Le plus haut tribunal de la province a rejeté l’appel de la Couronne il y a quelques jours dans le dossier de l’agresseur sexuel Karl-Anthony Trottier.

Le résident de l’Abitibi-Témiscamingue maintenant âgé de 26 ans, a commis son crime en octobre 2013. À l’époque, il avait invité la victime à se joindre à lui et à un autre individu pour se rendre à Amos.

En route, il lui a demandé d’avoir une relation sexuelle à trois, ce qu’elle a refusé.

Agressée deux fois

Au retour à son appartement, Trottier a saisi la victime par le poignet et l’a entraînée dans une chambre pour la déshabiller et l’agresser sexuellement.

« Lorsque la victime sort de la chambre [de Trottier], elle espère trouver du réconfort auprès [du colocataire], mais celui-ci ne lui offre aucune sympathie, note la Cour d’appel.
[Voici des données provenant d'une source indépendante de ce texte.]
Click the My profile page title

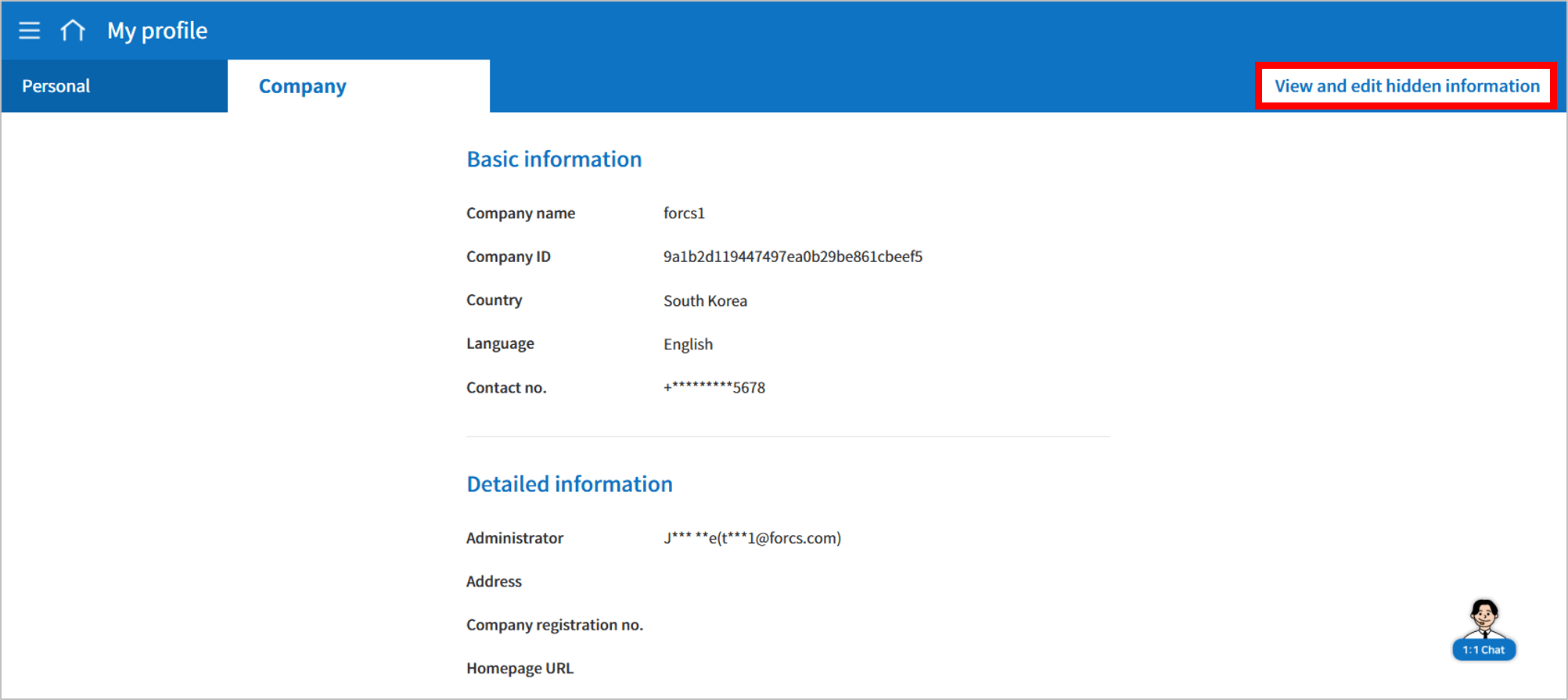point(157,31)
Au contraire, il la force à avoir une relation sexuelle avec lui. »

De retour chez elle, l’ado a constaté qu’elle avait plusieurs blessures, des pertes sanguines et des ecchymoses.

Coupable d’agression sexuelle causant des lésions à une jeune de moins de 16 ans, Trottier aurait dû écoper de la peine minimale de cinq ans, prévue au Code criminel.
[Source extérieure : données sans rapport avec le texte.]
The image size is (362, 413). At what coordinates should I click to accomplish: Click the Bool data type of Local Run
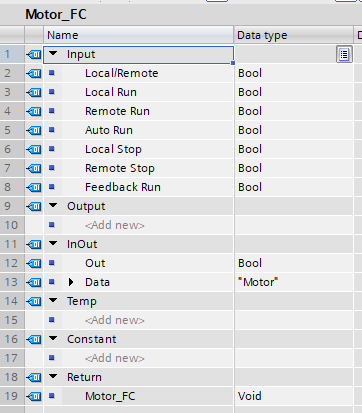tap(250, 92)
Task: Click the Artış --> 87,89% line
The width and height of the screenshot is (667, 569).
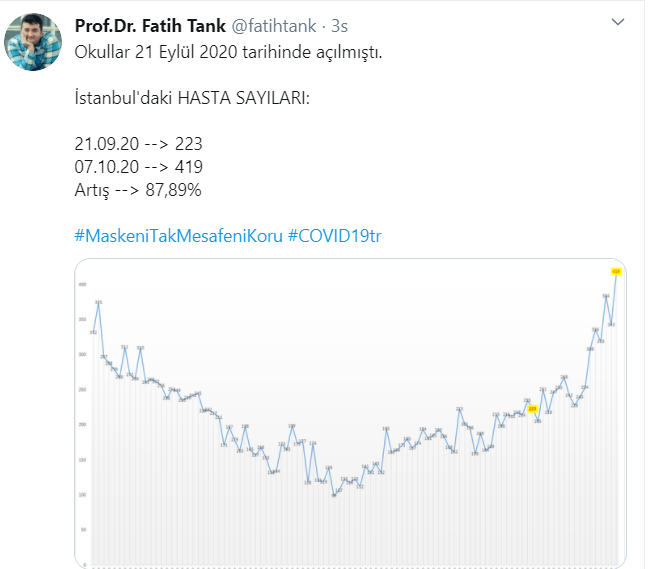Action: [x=138, y=189]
Sauf que le juge Jean-Pierre Gervais, de la Cour du Québec, a estimé qu’il s’agissait là d’un châtiment « cruel et inusité ».

Expliquant que Trottier sortait alors à peine de l’adolescence, qu’il ne « saisissait pas la gravité des gestes », qu’il souffrait d’un trouble du déficit de l’attention avec hyperactivité et que d’aller au pénitencier était déjà sévère en soi, le magistrat a estimé que le public ne comprendrait pas la sévérité d’une sentence de cinq ans.

Piquée au vif, la Couronne a décidé de faire appel. Mais elle n’a pas réussi à convaincre le tribunal de hausser la peine.

La poursuite a encore quelques semaines si elle veut porter la cause en Cour suprême.